■ Exercise description: Within the data below, count every line that includes "computer" and report the total alone.
---------- Source data ----------
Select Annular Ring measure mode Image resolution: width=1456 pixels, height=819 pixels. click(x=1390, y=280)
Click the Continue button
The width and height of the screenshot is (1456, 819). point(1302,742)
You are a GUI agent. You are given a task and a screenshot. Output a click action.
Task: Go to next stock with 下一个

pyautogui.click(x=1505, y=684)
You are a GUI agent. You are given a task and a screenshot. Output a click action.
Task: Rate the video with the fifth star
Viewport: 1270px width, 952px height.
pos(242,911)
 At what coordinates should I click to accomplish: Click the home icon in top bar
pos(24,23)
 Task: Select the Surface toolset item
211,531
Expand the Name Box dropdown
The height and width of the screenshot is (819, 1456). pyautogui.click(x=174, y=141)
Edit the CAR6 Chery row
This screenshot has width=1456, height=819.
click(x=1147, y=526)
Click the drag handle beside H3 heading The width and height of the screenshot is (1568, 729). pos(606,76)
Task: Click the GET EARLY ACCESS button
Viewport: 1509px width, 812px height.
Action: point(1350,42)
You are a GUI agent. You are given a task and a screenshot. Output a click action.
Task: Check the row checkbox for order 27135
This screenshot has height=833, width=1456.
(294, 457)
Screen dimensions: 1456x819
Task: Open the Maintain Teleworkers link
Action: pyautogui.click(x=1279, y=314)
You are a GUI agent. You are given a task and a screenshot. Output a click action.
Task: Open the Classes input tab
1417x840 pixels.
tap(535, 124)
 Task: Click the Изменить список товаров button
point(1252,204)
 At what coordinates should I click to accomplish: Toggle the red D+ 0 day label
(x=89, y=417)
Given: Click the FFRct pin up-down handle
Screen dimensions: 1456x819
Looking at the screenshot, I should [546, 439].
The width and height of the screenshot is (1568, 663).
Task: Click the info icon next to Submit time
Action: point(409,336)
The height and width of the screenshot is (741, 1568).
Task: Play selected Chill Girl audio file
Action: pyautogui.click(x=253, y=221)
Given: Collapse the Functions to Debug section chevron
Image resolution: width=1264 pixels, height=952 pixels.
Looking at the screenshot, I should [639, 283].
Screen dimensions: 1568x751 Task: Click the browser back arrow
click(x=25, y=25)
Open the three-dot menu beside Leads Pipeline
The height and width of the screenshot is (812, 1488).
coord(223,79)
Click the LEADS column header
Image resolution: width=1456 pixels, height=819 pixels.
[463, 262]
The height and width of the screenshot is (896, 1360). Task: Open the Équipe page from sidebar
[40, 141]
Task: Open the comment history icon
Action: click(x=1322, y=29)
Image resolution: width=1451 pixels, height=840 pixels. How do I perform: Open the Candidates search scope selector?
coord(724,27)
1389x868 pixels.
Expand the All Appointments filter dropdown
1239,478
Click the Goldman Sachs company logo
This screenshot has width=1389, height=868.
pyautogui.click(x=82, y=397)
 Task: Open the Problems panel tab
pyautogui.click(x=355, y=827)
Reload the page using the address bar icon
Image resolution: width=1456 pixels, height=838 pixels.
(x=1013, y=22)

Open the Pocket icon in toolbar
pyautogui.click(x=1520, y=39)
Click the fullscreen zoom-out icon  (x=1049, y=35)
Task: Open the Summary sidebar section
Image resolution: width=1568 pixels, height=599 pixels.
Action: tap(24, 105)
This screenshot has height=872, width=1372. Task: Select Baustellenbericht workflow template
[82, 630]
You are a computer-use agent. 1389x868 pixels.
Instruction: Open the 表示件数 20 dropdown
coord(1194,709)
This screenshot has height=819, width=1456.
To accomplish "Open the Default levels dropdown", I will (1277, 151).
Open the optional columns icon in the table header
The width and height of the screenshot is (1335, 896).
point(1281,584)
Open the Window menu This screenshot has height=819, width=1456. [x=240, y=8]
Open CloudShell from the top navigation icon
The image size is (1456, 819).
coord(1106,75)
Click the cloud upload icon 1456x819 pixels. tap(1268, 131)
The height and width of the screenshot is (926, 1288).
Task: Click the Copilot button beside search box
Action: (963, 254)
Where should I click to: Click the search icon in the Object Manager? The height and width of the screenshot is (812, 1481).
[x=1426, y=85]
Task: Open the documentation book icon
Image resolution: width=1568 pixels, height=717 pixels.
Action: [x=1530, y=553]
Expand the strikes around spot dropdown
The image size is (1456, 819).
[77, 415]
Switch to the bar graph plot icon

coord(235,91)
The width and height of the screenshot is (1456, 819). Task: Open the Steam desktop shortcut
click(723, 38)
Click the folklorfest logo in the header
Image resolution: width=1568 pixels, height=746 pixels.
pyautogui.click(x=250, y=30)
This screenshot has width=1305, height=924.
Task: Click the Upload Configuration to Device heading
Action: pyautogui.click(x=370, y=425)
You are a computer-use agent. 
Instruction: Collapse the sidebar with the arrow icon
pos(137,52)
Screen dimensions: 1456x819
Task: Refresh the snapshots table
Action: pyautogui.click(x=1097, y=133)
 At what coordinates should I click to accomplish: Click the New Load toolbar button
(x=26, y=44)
----------
■ Result of this task: 2